Stored items
....

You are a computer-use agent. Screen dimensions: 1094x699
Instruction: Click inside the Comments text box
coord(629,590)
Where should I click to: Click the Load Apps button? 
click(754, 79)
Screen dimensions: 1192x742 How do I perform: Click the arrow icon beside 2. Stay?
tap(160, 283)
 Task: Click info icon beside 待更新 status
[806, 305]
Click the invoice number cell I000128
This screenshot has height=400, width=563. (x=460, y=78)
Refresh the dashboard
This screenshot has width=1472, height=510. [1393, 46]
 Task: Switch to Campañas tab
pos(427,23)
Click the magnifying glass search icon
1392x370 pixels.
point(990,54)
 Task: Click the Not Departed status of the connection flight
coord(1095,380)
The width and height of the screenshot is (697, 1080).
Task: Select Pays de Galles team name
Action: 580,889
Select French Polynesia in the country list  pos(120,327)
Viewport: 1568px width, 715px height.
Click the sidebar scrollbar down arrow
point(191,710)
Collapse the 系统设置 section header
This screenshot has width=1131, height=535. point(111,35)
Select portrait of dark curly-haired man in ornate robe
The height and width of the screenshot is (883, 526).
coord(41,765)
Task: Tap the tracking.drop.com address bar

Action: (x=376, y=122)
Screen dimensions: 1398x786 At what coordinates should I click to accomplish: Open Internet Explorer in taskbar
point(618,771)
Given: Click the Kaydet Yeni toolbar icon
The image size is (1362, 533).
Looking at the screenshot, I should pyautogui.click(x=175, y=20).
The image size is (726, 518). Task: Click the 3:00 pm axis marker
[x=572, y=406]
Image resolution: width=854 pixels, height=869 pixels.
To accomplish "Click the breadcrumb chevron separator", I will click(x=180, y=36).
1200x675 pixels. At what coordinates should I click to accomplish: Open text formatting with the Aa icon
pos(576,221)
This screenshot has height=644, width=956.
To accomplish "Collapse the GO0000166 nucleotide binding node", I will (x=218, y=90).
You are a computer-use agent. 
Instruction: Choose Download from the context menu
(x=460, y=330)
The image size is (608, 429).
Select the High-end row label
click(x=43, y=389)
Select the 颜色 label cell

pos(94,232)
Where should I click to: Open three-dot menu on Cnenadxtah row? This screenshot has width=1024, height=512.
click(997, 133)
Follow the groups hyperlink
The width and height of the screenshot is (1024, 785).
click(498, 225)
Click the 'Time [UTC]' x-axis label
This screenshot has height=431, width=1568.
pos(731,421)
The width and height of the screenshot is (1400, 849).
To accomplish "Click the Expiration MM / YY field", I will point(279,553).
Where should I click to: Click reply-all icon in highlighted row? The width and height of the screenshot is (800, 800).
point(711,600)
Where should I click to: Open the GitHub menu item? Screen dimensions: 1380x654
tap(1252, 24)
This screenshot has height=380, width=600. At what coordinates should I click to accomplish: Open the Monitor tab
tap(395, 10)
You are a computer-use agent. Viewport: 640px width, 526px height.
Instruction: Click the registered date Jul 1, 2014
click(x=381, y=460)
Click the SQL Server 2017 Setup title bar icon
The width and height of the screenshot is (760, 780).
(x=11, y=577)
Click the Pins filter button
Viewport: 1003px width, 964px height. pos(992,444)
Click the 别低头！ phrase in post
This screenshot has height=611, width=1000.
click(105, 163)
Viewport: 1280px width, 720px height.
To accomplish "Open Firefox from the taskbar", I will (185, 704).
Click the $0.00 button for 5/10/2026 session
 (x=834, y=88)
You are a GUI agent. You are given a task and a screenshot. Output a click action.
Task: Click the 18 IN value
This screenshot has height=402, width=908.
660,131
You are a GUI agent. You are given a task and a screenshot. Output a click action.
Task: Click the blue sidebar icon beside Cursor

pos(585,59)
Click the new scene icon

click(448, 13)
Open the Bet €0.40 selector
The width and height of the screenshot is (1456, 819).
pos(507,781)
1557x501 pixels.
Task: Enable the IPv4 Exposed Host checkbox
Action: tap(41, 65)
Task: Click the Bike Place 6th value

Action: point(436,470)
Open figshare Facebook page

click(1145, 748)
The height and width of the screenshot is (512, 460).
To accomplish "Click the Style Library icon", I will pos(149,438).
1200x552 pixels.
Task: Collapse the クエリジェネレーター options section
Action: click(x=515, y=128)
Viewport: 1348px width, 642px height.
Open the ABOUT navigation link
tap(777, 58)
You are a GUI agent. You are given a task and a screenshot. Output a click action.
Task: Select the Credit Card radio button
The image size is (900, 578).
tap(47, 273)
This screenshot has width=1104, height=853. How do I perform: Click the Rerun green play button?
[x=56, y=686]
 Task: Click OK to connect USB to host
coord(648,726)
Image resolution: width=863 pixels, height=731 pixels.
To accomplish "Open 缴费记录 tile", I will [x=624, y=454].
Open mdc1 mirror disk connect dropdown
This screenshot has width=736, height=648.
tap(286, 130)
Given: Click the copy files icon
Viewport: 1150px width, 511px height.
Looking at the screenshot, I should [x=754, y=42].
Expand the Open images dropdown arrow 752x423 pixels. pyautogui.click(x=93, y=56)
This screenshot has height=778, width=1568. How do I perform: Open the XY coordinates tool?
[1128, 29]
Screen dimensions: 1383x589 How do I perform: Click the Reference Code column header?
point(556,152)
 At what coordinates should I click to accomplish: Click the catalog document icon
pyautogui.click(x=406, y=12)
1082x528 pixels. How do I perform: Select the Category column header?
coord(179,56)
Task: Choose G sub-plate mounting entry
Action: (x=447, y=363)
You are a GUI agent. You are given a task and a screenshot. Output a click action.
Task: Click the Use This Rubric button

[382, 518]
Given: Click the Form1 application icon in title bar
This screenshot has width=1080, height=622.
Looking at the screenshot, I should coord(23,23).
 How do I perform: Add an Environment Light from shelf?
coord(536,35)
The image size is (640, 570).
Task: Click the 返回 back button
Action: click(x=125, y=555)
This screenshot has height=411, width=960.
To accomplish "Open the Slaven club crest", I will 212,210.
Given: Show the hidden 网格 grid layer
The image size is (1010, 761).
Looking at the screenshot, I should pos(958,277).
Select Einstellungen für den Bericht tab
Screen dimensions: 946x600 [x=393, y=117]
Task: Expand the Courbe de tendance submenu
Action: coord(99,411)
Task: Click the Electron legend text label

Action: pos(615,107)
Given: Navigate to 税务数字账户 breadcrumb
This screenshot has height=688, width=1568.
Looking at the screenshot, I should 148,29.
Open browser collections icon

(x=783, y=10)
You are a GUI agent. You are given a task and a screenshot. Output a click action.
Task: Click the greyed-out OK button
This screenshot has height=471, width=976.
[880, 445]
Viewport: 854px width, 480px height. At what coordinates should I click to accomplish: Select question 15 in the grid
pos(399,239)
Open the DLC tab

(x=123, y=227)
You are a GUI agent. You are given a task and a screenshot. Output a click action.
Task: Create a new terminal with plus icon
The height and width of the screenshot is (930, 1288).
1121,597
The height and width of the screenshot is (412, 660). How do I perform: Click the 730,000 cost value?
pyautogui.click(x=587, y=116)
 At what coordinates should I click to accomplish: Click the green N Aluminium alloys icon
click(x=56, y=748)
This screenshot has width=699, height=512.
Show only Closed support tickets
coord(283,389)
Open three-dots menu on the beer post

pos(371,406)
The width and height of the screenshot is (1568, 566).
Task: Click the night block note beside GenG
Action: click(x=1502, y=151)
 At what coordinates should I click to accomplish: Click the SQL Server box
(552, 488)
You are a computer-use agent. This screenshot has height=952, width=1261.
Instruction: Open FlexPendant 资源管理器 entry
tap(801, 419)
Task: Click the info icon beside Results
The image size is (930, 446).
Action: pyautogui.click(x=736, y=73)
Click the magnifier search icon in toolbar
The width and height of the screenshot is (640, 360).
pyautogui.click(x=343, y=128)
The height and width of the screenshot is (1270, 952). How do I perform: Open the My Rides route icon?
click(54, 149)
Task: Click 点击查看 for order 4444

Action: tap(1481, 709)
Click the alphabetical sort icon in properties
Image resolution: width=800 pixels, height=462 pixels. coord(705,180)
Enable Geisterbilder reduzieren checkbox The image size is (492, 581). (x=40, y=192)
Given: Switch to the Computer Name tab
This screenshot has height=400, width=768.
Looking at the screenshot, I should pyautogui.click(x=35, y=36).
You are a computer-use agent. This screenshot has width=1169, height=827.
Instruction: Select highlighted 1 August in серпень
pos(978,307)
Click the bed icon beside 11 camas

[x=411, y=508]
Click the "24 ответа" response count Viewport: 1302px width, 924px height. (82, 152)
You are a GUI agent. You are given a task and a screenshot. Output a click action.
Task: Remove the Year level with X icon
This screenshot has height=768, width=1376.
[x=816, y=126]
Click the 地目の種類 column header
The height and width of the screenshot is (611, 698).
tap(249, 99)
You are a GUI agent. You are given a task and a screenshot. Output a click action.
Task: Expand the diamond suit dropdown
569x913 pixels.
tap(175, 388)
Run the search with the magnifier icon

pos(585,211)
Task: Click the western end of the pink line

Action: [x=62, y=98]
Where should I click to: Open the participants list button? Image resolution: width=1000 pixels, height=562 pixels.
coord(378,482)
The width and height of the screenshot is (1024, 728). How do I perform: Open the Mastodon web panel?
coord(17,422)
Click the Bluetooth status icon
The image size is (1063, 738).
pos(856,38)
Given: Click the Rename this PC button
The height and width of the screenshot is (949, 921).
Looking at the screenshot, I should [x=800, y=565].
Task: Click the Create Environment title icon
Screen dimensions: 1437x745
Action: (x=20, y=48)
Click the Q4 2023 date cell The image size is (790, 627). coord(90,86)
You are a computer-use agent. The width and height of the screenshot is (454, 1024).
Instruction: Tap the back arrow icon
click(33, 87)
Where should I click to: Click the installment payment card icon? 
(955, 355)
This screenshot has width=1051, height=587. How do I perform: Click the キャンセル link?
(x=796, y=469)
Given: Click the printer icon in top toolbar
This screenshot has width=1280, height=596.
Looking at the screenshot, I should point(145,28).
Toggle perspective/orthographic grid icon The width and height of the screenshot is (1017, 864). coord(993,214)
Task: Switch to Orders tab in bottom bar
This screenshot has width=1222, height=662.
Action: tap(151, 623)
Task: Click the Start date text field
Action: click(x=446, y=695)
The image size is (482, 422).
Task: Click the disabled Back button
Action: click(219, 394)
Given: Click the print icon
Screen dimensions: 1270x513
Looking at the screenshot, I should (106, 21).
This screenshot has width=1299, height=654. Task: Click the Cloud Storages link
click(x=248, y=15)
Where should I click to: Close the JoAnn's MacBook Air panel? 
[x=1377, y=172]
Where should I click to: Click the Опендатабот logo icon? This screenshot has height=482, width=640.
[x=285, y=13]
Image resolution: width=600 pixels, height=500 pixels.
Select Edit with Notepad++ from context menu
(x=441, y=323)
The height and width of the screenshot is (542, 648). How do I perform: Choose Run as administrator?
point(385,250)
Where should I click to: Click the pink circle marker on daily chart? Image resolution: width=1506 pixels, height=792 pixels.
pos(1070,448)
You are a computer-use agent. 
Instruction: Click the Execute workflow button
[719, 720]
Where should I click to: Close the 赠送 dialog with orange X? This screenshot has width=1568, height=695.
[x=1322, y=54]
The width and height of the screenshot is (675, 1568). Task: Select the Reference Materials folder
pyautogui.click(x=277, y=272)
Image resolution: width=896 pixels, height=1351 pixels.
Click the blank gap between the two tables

....

→ **WHAT NEEDS TO BE DONE**
Using the records above, count every line that includes the word "Create", and state the number only.

→ **REPLY TO THE TASK**
2